### TASK INSTRUCTIONS
Please retype each record exactly as it stands below.

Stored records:
------------------------------------------------------------
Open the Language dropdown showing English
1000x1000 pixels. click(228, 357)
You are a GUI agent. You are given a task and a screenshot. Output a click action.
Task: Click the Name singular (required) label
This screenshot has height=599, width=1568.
------------------------------------------------------------
### SOLUTION
Open the Language dropdown showing English
1000x1000 pixels. click(228, 357)
You are a GUI agent. You are given a task and a screenshot. Output a click action.
Task: Click the Name singular (required) label
This screenshot has height=599, width=1568.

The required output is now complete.